#### [What you will do]
Report each line of the entries below that includes "sidebar".
Start of Data records
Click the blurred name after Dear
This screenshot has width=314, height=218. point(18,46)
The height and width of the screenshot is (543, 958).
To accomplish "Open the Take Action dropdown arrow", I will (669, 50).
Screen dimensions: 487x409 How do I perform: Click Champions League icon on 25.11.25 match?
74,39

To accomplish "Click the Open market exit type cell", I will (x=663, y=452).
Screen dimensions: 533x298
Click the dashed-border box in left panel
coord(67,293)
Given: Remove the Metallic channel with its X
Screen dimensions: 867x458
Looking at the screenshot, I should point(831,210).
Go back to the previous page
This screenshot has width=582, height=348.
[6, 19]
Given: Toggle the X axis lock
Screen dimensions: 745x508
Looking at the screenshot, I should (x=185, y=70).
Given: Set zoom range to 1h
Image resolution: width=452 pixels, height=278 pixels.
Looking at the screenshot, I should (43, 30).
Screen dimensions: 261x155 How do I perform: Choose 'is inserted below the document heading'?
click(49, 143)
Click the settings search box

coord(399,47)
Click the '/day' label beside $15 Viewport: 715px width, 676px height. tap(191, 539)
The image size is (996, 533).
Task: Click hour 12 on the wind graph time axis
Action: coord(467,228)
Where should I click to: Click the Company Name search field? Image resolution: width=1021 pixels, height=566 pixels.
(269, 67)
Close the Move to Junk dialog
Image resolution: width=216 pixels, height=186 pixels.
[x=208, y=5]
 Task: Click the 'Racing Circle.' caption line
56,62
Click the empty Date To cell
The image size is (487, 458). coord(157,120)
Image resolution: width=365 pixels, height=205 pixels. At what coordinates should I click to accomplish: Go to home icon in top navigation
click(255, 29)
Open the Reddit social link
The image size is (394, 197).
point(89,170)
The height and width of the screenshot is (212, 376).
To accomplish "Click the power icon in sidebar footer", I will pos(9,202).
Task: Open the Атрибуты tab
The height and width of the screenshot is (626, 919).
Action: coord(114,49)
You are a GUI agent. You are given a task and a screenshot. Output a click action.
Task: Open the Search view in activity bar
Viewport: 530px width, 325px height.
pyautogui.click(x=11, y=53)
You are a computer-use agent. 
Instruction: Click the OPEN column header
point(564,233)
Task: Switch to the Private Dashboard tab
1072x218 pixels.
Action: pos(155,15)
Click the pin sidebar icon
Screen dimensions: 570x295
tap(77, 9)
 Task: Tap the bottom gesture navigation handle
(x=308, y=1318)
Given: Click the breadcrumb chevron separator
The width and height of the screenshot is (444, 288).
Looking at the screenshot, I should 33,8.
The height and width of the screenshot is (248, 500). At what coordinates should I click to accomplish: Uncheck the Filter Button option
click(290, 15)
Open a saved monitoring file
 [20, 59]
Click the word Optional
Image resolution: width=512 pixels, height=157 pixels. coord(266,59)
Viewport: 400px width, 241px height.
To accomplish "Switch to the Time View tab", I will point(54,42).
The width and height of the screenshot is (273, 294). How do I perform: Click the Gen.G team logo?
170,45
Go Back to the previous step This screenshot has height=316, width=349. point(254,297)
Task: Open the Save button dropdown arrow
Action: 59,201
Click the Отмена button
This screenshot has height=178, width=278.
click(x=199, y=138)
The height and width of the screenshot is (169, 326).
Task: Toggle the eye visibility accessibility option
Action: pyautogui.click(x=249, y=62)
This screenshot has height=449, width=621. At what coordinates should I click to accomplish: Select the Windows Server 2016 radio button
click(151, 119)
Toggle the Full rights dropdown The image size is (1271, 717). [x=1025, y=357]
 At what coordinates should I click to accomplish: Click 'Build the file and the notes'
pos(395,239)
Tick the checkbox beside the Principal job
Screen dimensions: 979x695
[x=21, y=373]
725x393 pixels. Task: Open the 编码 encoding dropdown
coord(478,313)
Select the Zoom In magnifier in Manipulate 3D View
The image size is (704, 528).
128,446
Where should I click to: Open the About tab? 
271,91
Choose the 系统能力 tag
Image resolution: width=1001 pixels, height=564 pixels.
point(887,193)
End of Data records
#### [Written answer]
To accomplish "Click the power icon in sidebar footer", I will pos(9,202).
Click the pin sidebar icon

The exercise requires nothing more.